* [TO DO] Within this listing, how many lines carry the string "agent"? State the number only.

○ ○ ○

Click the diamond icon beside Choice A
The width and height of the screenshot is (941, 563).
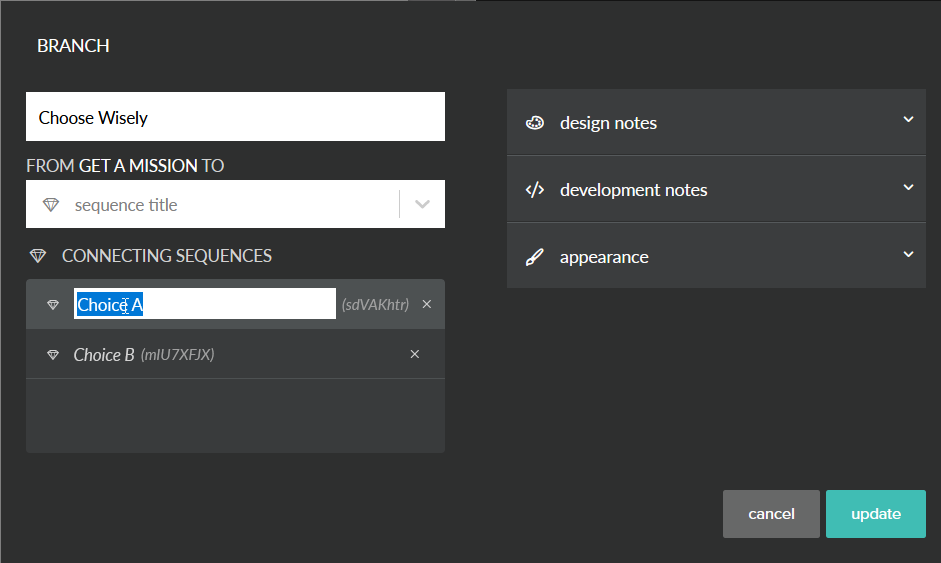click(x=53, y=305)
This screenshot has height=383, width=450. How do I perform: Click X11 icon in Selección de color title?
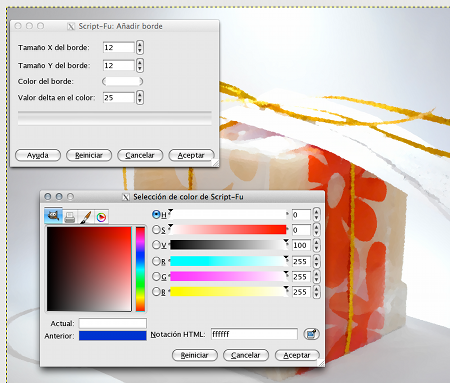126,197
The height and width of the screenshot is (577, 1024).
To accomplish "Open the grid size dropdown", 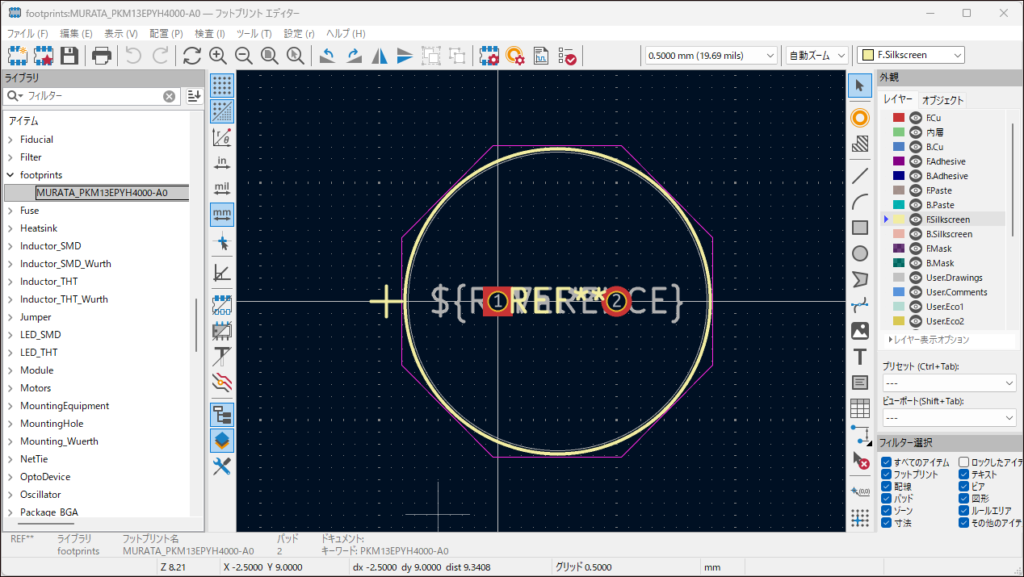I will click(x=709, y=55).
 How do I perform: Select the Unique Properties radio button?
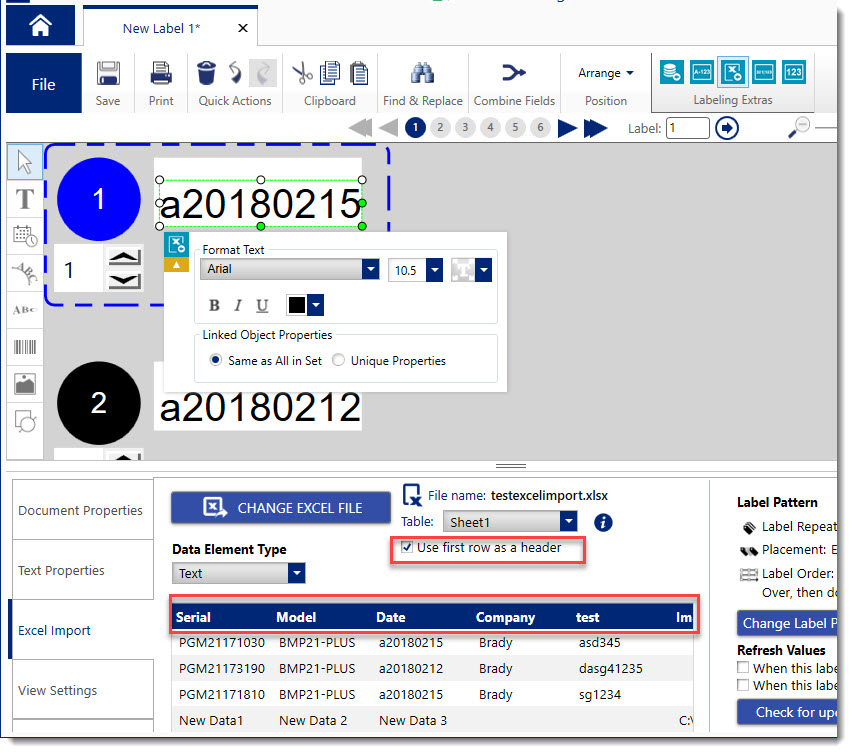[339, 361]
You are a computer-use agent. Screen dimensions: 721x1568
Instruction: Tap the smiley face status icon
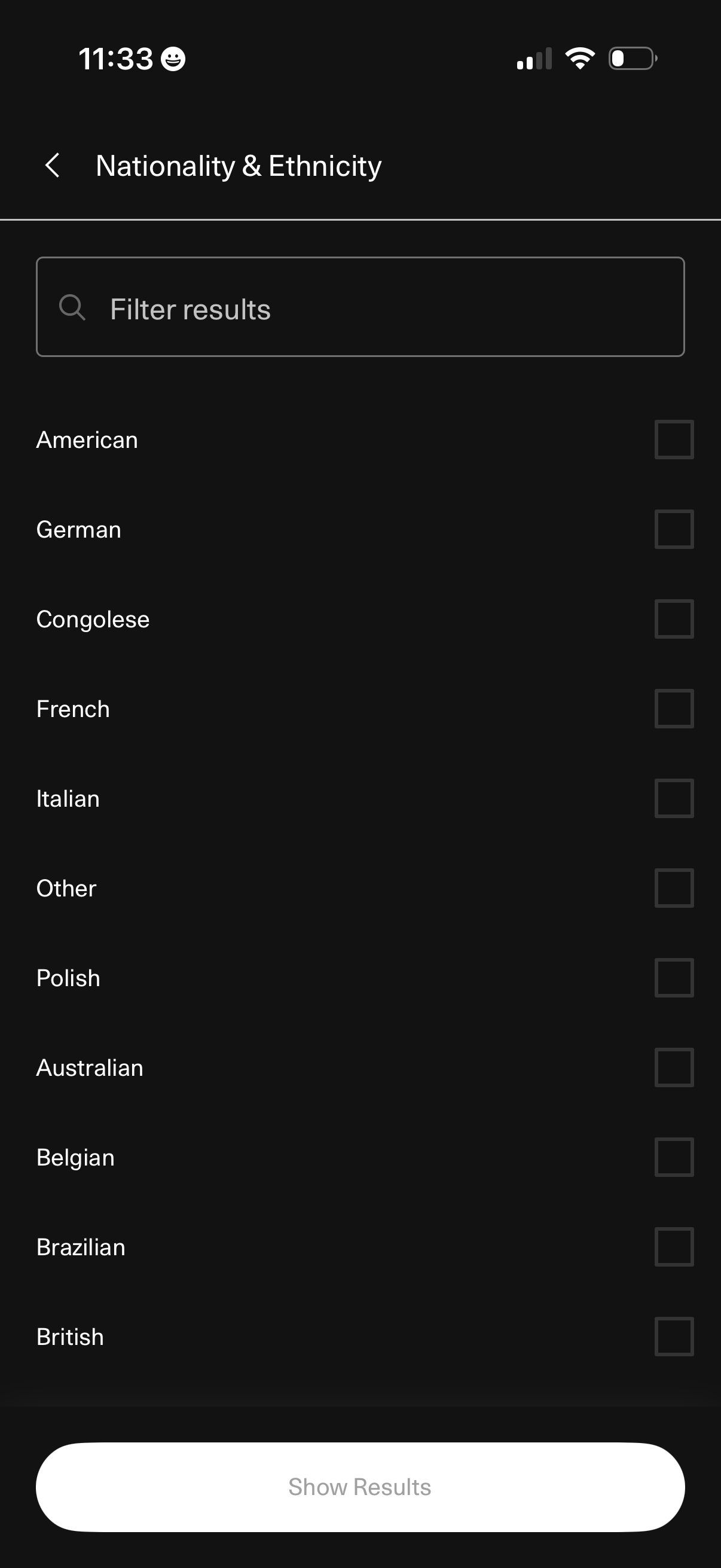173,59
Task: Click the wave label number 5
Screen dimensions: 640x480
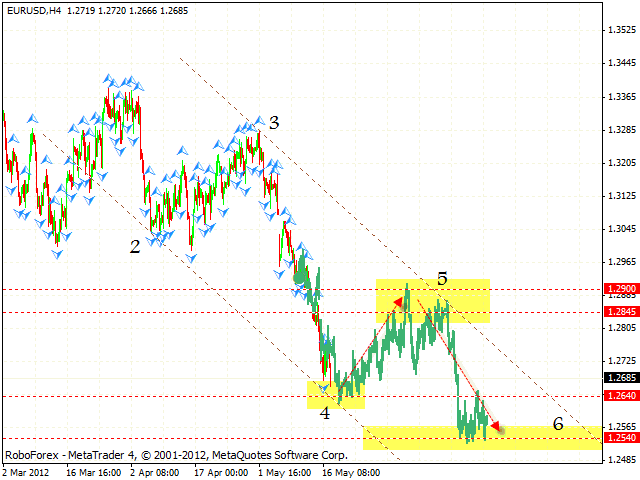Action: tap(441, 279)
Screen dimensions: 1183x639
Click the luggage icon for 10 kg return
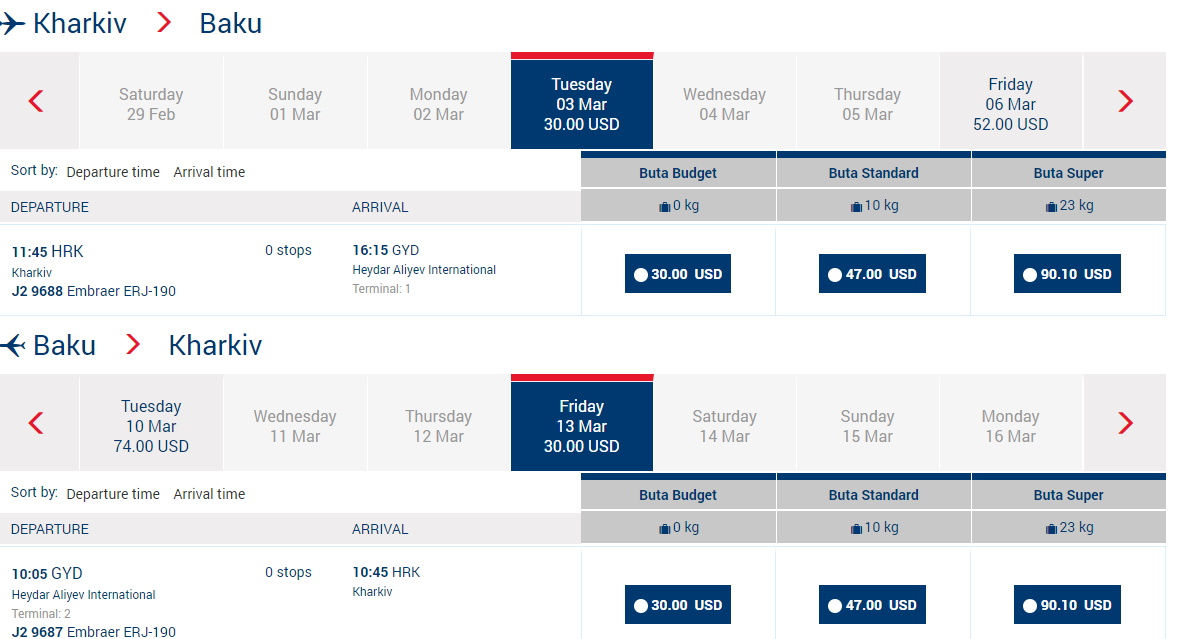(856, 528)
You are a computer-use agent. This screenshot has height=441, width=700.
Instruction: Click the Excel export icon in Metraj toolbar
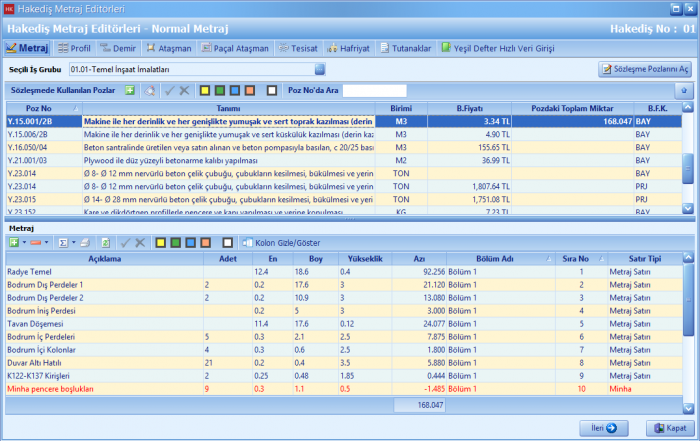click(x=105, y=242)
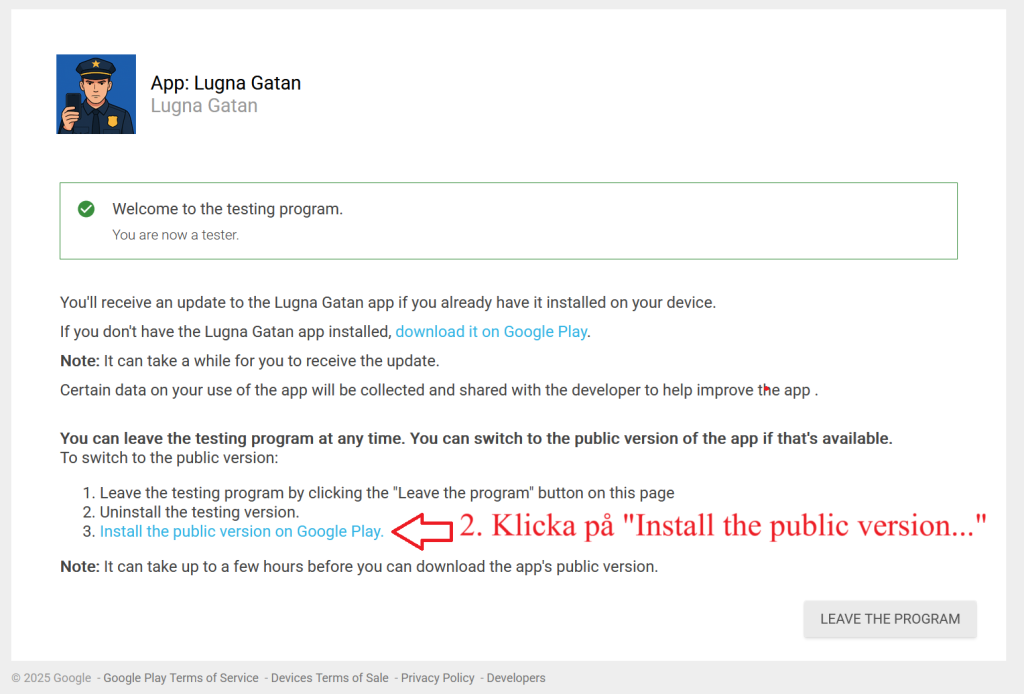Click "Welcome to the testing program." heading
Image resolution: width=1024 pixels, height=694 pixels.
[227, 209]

○ ○ ○

* [REPLY TO THE TASK] 2